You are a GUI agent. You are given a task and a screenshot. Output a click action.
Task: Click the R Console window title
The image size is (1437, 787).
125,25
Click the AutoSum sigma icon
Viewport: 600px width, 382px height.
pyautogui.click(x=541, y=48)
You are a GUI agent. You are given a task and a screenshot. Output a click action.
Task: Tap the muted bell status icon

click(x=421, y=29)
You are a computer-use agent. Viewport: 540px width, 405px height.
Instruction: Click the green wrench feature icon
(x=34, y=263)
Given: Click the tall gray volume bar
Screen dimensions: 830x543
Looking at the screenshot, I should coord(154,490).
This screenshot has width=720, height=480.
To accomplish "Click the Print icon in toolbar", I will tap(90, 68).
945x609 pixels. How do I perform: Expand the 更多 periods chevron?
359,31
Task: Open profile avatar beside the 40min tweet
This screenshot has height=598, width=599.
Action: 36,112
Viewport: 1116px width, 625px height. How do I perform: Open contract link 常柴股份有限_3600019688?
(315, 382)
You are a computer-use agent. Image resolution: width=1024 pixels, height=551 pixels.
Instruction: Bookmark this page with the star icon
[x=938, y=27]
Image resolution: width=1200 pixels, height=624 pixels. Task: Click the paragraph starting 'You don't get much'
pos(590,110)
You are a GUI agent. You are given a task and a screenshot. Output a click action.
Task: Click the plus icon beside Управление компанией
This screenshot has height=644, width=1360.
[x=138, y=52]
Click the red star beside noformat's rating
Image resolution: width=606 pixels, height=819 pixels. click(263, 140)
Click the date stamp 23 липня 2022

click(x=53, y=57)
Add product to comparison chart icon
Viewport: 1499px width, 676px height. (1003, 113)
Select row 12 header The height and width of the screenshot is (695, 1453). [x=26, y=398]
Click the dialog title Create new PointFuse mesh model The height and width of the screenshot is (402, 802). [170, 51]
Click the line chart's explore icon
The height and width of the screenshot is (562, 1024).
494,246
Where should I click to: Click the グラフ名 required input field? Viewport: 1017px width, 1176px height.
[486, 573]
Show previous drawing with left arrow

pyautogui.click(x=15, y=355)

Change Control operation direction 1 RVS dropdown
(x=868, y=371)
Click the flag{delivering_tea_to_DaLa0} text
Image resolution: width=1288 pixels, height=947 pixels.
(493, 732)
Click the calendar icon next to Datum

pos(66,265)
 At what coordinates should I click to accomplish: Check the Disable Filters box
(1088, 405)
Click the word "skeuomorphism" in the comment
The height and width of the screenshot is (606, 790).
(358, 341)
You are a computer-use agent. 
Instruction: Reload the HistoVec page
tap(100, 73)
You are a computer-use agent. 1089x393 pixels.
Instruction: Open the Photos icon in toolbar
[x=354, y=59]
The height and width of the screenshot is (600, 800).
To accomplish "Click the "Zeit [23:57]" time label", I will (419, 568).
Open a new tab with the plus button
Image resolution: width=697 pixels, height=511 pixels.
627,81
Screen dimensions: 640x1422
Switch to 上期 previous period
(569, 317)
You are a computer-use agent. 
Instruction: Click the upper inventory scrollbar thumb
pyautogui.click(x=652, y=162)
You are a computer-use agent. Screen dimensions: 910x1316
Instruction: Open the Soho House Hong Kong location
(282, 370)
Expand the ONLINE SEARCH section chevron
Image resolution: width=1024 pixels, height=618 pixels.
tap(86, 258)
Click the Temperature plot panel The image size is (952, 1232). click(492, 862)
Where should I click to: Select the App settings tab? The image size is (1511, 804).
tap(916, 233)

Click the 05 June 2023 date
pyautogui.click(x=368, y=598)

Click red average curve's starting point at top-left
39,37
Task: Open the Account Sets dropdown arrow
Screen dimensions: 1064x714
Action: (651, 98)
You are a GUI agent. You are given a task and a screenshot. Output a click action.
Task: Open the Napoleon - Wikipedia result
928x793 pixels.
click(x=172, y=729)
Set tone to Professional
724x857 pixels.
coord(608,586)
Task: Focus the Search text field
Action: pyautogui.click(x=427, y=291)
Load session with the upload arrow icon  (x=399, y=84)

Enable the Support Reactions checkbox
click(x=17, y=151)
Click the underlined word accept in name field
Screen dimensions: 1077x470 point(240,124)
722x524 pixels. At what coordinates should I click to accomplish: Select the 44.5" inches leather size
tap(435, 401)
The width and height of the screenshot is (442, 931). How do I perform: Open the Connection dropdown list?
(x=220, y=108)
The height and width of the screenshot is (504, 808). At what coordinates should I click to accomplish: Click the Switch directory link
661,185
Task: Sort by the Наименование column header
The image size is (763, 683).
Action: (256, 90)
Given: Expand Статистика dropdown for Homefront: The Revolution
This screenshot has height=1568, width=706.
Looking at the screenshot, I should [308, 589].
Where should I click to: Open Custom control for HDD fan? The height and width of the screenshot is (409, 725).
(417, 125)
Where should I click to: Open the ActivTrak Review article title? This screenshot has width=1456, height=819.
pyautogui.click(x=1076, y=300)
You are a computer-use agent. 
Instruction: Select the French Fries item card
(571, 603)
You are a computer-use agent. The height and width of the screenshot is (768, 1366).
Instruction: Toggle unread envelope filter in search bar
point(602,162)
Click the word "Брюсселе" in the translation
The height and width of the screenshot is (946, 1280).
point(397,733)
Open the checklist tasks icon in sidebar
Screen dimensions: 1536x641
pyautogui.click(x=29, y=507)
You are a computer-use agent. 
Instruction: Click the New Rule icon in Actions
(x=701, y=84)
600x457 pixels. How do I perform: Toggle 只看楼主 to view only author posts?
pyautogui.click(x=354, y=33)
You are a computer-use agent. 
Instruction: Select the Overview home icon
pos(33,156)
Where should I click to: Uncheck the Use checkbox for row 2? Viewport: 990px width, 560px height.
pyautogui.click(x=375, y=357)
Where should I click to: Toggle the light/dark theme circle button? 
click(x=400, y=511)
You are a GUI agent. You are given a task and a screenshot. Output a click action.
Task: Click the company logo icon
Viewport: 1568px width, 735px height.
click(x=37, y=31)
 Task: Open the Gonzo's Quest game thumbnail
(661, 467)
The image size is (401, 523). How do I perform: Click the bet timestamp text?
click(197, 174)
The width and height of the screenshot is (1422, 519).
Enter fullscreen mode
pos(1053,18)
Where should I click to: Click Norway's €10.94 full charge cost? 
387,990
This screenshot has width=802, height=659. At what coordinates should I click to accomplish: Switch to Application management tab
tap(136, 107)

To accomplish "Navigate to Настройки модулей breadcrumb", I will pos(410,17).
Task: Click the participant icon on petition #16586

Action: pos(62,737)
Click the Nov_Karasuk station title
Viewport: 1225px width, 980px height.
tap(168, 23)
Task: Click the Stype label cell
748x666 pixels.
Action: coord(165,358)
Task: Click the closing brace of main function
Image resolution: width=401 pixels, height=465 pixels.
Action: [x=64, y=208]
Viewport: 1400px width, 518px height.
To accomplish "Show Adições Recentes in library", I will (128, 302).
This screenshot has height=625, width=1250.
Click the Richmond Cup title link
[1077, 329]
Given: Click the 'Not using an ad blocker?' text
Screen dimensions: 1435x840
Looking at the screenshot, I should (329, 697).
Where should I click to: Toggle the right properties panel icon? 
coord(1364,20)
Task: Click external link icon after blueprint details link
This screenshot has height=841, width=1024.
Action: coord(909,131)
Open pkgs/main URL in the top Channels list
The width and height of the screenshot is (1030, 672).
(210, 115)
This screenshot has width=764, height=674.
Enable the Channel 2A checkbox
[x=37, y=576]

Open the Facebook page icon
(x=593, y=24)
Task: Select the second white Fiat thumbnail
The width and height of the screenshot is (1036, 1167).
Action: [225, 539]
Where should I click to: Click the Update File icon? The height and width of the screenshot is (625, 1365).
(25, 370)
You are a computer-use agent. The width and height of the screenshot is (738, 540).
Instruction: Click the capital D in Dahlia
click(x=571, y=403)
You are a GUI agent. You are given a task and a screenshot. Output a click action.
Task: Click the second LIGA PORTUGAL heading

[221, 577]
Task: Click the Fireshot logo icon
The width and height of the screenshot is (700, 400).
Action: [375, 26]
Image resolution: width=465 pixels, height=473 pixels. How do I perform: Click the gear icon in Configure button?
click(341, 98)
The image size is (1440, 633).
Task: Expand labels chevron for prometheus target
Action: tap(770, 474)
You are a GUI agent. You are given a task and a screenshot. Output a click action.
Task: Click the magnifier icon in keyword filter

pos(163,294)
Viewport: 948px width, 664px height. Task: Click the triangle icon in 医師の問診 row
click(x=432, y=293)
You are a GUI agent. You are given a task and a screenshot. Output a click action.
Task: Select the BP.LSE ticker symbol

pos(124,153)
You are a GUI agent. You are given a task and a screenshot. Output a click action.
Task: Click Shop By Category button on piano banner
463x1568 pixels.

■ Exercise brief: Throughout the data above, copy all lines where the word "logo" is found.

■ Response below:
Task: Click the company logo icon
Task: Click the Fireshot logo icon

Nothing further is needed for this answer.